7/10
Demonization: Cause Or Effect.
7 May 2012
Warning: Spoilers
I'm only about half way through this thoughtful and candid history of wars -- both hot and cold -- in the last century, so I might edit some of this later. Right now, Niall Ferguson's take on the causes of war strike me as fairly original. I don't see much of "the same old thing" that some others have remarked upon, except of course that, in describing these world conflicts some of the same newsreel footage is used.

It's odd because, judging from Ferguson's background in economic history, one would imagine him to be a materialist. Instead, the argument he seems to be pushing in this documentary is that one of the more important features of waging war is not so much economics as ethnocentrism -- a sense of "us" against "them", with "them" being infinitely inferior to "us" and worthy of deportation or extermination.

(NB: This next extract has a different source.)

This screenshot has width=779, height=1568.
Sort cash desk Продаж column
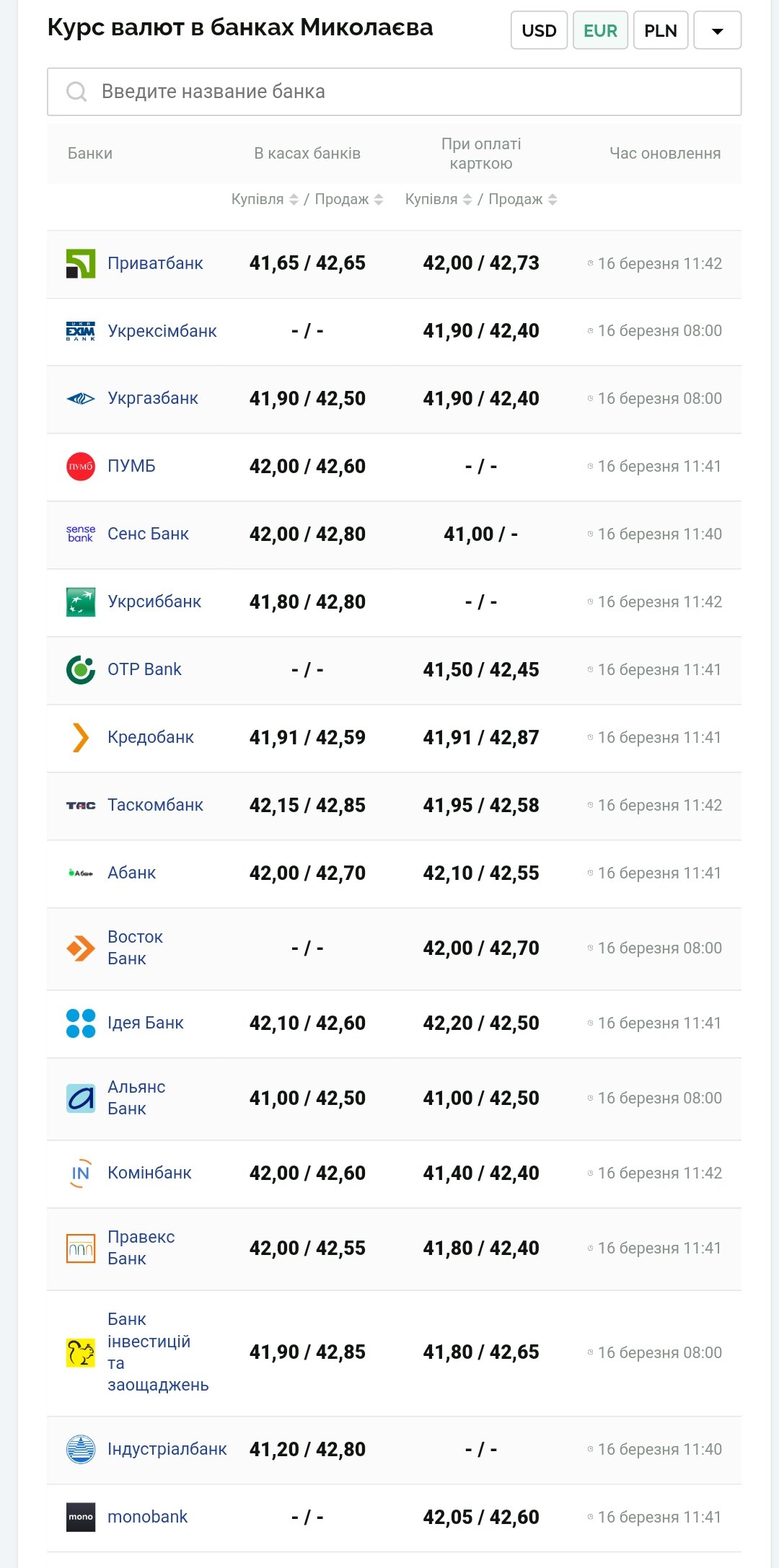click(379, 200)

Well, there's no question that a sense of what Emile Durkheim called "mechanical solidarity" is important in warfare. During the Battle of the Crater in the American Civil War, frenzied white Union troops trapped in a maze of trenches and craters turned their bayonets on their African-American comrades in arms. The colored troops were on our side but they weren't enough like "us." In America today there are those who believe the president is not enough like the rest of "us" either.

That sense of ethnic and racial allegiance seems to be deeply rooted in human nature. (If we want to get rid of it, maybe we should start looking for an antidote to testosterone.) But sometimes I get the feeling that, in giving us a history of the ethnic and racial aspects of war, Ferguson may put the cart before the horse. I guess I'm more of a materialist than he is because there are times when he seems to be mixing up the independent and dependent variables, cause and effect. The demonization of the enemy, it seems to me, is more likely to follow than to precede the definition of the enemy.

You've got to know who to demonize before you can do the deed. And you define the enemy because they have something you want and you believe you can get it by conquering them. THEN you demonize them.

No one is likely to say, "Those rag head bastards have all this oil and we need it. Let's invade their country, kill everybody, and steal their oil." You can substitute "mangoes" for "oil" if that's bothersome.

That doesn't explain Hitler's treatment of the Jews in Europe very well, which seems to have been a convenient drum beat designed to stir up sufficient hatred among the Volk to get them to march together. But it seems to have had more of a bearing on the Japanese treatment of the peoples of Asia -- the Chinese, the Fillipinos, and the Maylasians. Asia had oil and natural resources like tin that the Japanese were desperate to get.

But who knows? Ferguson HAS taken material considerations into account. And, after all, who can explain all the motives behind a single homicide, let alone a War of the World.